=== Directions for this task ===
All lines from the one that mentions "Where should I" through the last of the entries below must be copied exactly, with both ends kept.

=== Saved entries ===
---

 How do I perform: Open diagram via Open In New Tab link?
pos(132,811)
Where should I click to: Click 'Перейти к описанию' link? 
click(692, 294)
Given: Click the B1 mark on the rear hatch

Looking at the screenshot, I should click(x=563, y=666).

---

=== Completed task ===
Where should I click to: Click 'Перейти к описанию' link? 
click(692, 294)
Given: Click the B1 mark on the rear hatch

Looking at the screenshot, I should click(x=563, y=666).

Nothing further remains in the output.